A TS is really a polynomial, but we call it TS because arithmetic operations don't quite follow the rules for algebra of polynomials. There is a maximum order p, fixed for each object, and if an operation generates terms of order >p they are simply dropped.
E.g. if x = x(t) holds 1+t and has order p=2, then x.x holds 1+2t+t², but x.x.*x holds 1+3t+3t² because the t³ term has been discarded.
Operations are numeric, so this is AD arithmetic, not symbolic algebra. As on native arrays, they are elementwise on arrays. E.g. if x holds [1+t, 1-t] then exp(x) holds [1+t+t²/2+t³/6+..., 1-t+t²/2-t³/6+...] to the given order p and within roundoff error.

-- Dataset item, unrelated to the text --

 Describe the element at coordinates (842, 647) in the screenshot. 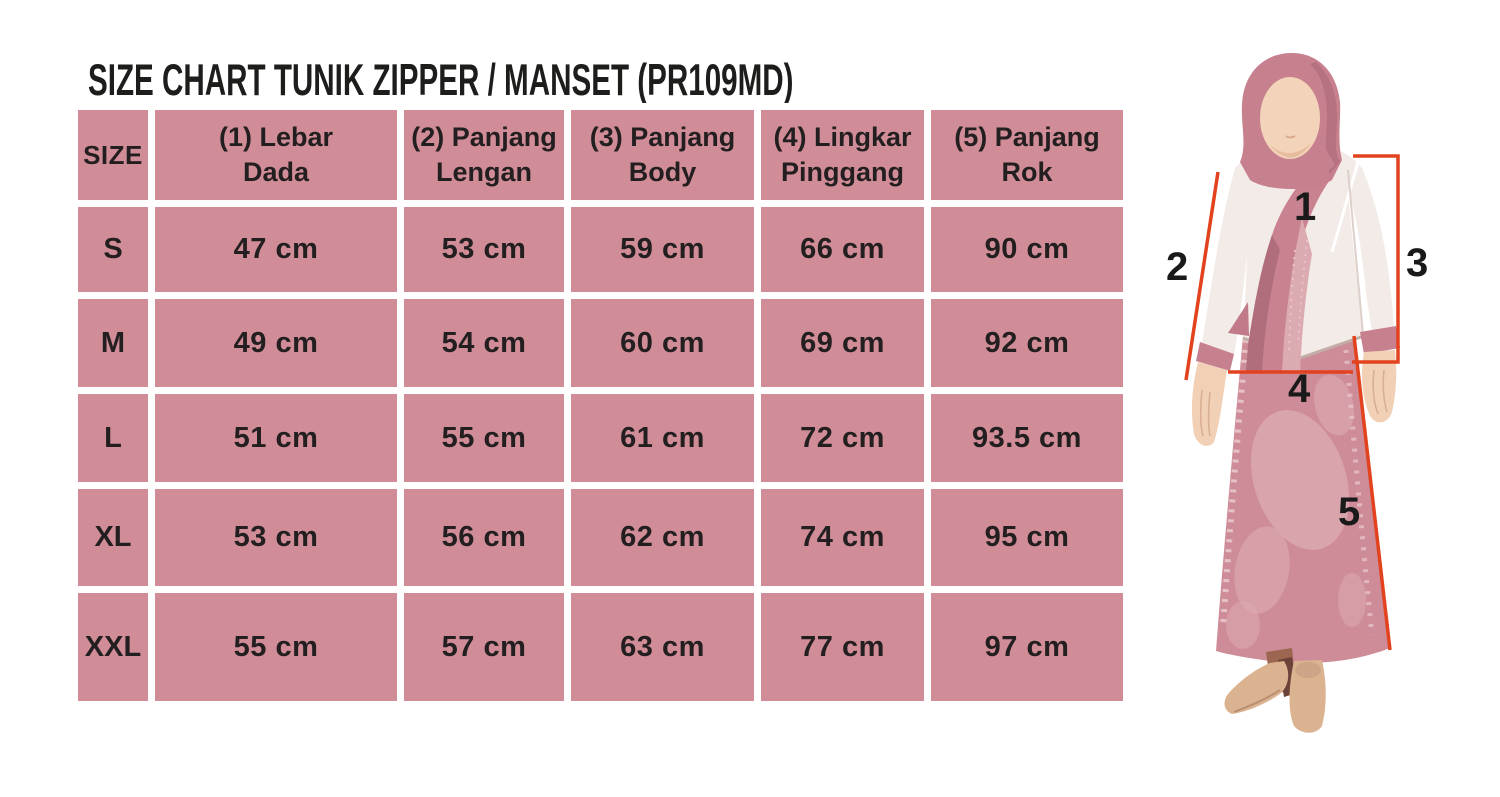

I see `cell-value: 77 cm` at that location.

There is a comprehensive list of elementwise standard functions. There is limited linear algebra: TS matrix multiplication, solution of linear equations, and matrix inversion. Array indexing, slicing, concatenating, etc. behave as for native arrays.
The second part is odets, an ODE solver whose interface as far as possible matches Matlab's ODE suite, but which solves initial value problems by a Taylor series method. Subject to some restrictions you can code a problem y'=f(t,y), y(0)=y₀ for, say, ode45; and then switch to using odets just by changing the name of the solver.
Taylor methods are especially good at high accuracy. You can switch to solving in arbitrary precision, simply by giving the initial values in Matlab's variable precision format vpa. It is slow, but mainly owing to the slowness of vpa arithmetic, particularly array handling.
The algorithms used in the two parts, adtayl and odets, are largely distinct. But they collaborate, surprisingly elegantly, in the computation of high-order Lie derivatives of scalar and vector fields - which have important applications for instance in control theory.